** What you need to do **
1. In the article about the Three Stooges short The Tooth Will Out, what number entry is the film in the Columbia Pictures series starring the comedians?
2. Extend the article about the Three Stooges short The Tooth Will Out past its final sentence.

[Excerpted passage Boundary: Start]

- Directed by: Edward Bernds
- Written by: Edward Bernds
- Produced by: Hugh McCollum
- Starring: Moe Howard Larry Fine Shemp Howard Vernon Dent Margie Liszt Dick Curtis Slim Gaut Emil Sitka
- Distributed by: Columbia Pictures
- Release date: October 4, 1951 (U.S.);
- Running time: 15:59
- Country: United States
- Language: English

= The Tooth Will Out =

1951 film by Edward Bernds

The Tooth Will Out is a 1951 short subject directed by Edward Bernds starring American slapstick comedy team The Three Stooges (Moe Howard, Larry Fine and Shemp Howard). It is the 134th entry in the series released by Columbia Pictures starring the comedians, who released 190 shorts for the studio between 1934 and 1959.

==Plot==
Following dismissal from two previous occupations due to dish-breaking incidents in a dish shop and restaurant, the Stooges find themselves pursued by an irate chef wielding a cleaver, leading them to seek refuge in a dental office. Subsequently, the trio endeavors to pursue a career in dentistry, culminating in their graduation from dental school under the auspices of Dr. Keefer, Professor of Dentistry.

Their inaugural venture as practicing dentists leads them to a tranquil western town, where their initial patient presents with a minor tooth ailment. Despite their best efforts, Dr. Shemp's misguided treatment results in unintended consequences, including the emission of smoke from the patient's mouth.

[Excerpted passage Boundary: End]
[Extracted data Boundary: Start]

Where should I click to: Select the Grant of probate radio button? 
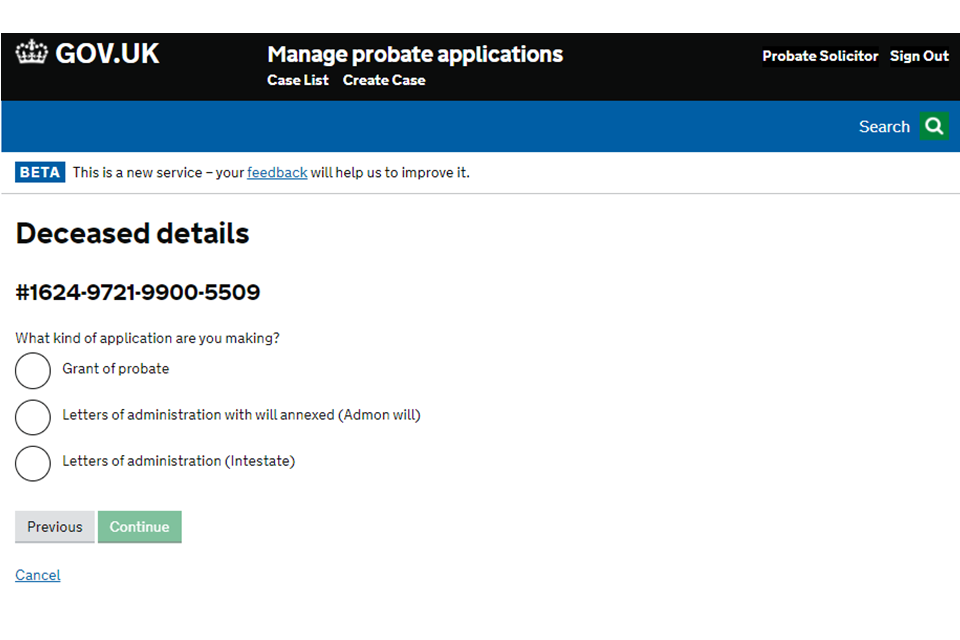[x=33, y=370]
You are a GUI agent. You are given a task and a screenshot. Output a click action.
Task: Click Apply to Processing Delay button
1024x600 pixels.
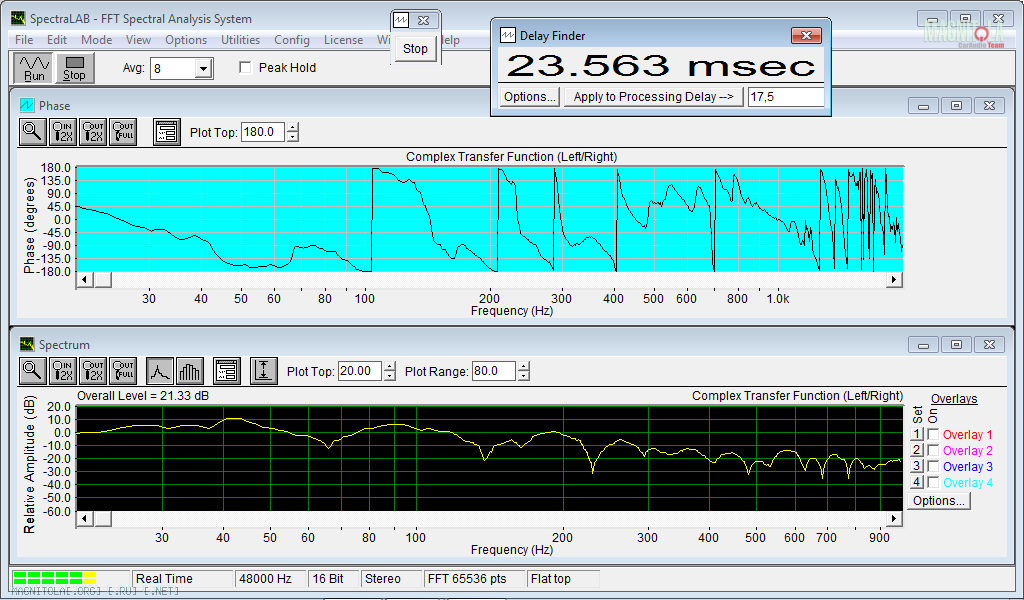(x=654, y=97)
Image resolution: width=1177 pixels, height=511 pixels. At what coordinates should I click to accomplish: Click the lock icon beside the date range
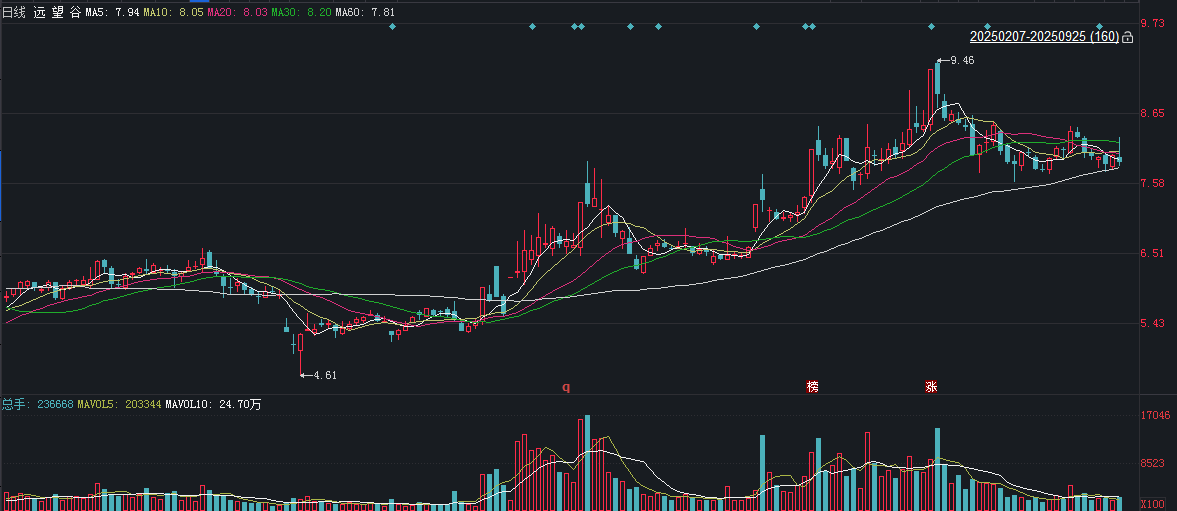coord(1127,37)
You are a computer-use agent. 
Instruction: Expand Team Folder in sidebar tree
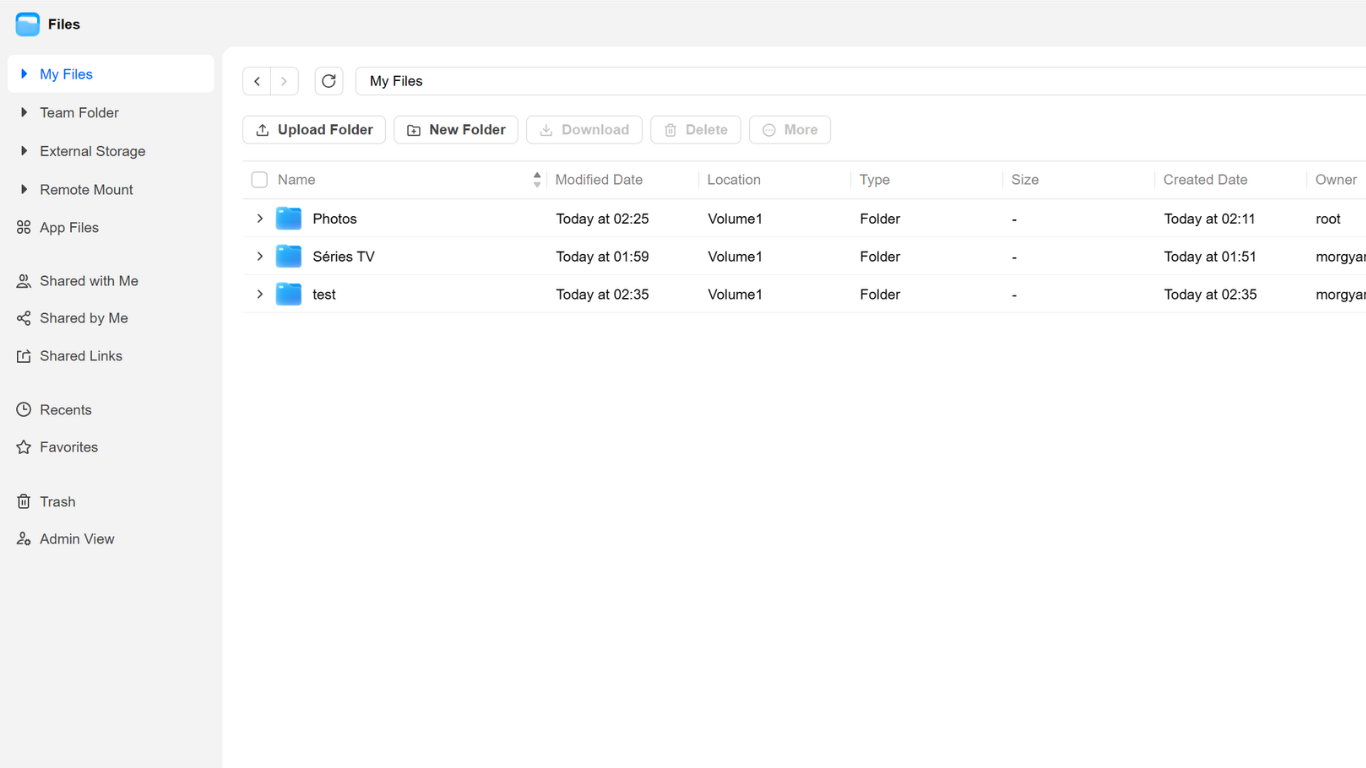click(24, 113)
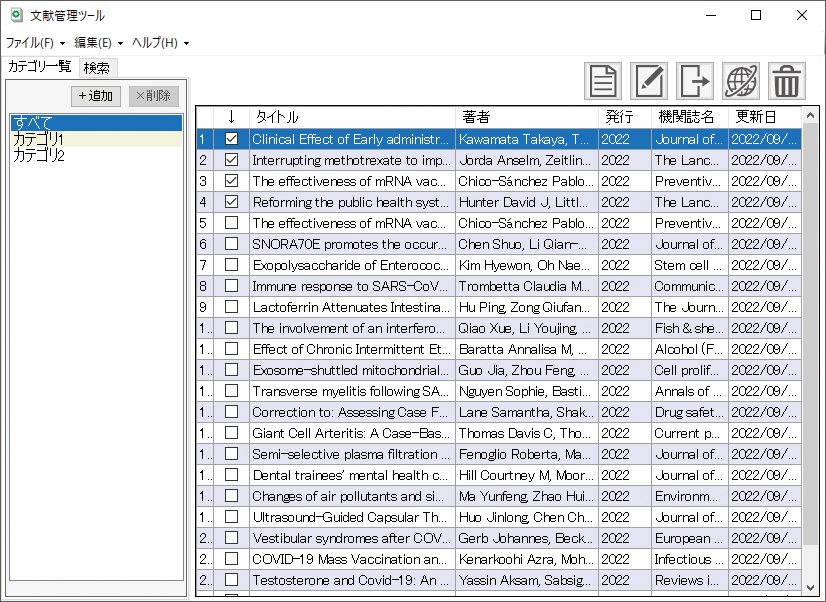Select カテゴリ1 in the category list
Screen dimensions: 826x602
point(39,139)
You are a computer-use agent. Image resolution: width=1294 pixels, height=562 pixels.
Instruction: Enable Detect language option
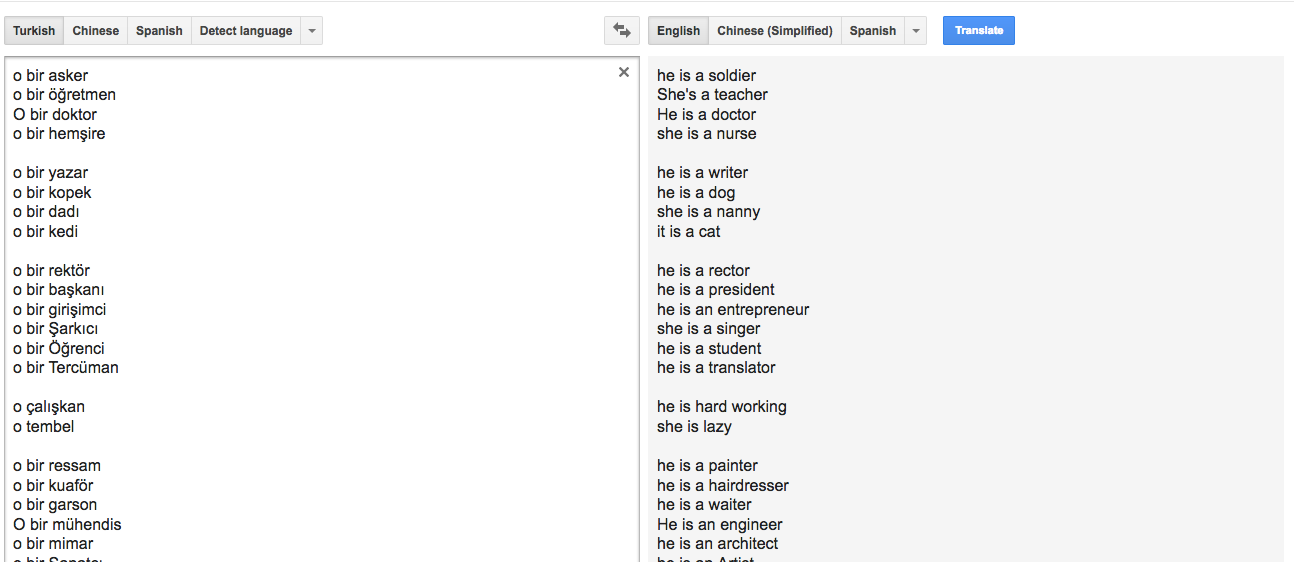pyautogui.click(x=246, y=31)
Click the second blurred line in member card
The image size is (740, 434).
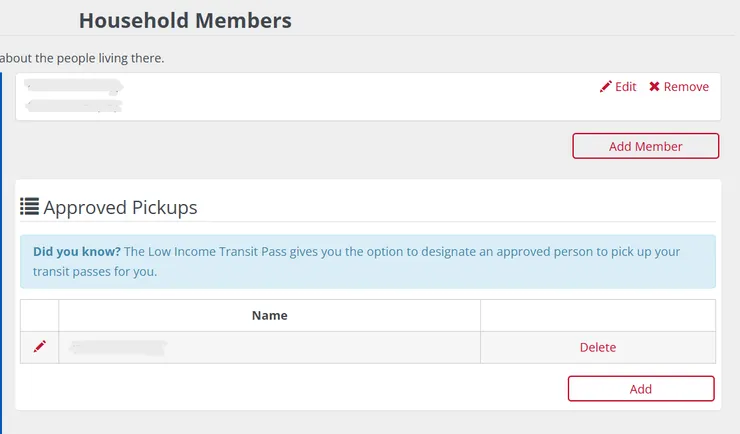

[Extracted data Boundary: End]

** Answers by task **
1. The 134th entry.

2.
Their professional endeavors are further complicated when an agitated individual, purporting to be the Sheriff, seeks dental assistance for a severe toothache. Amidst mounting pressure, Shemp inadvertently consults the wrong instructional manual, namely The Amateur Carpenter in lieu of the appropriate reference material, How to Be a Dentist, thereby precipitating the adoption of inappropriate and unsuitable treatment methods. Despite rectifying their approach, a mishap ensues during the tooth extraction procedure, exacerbating the situation and prompting the Sheriff to resort to drastic measures, culminating in a confrontation between the Stooges and the law enforcement authority.

==Cast==
- Moe Howard as Moe
- Larry Fine as Larry
- Shemp Howard as Shemp
- Vernon Dent as Dr. Keefer, Professor of Dentistry
- Margie Liszt as Miss Beebe, Dr. Keefer's assistant
- Dick Curtis as the town sheriff (second patient)
- Slim Gaut as first patient
- Emil Sitka as Vesuvius chef

==Production notes==
The Tooth Will Out was filmed on February 19–20, 1951. The film's title parodies the proverbial expression "The truth will out."

The second half of this film, consisting of the dentist office scene, was originally filmed seven months earlier in June 1950 for inclusion in the previous entry, Merry Mavericks. However, the scene ran too long and had to be excised from the final cut. Rather than disposing of the surplus dentist footage, the story line of The Tooth Will Out was built around it.

This was the last film to feature longtime Stooge supporting actor, Dick Curtis, who died of pneumonia brought on by lung cancer in January 1952. The voice from the living set of dentures is Vernon Dent.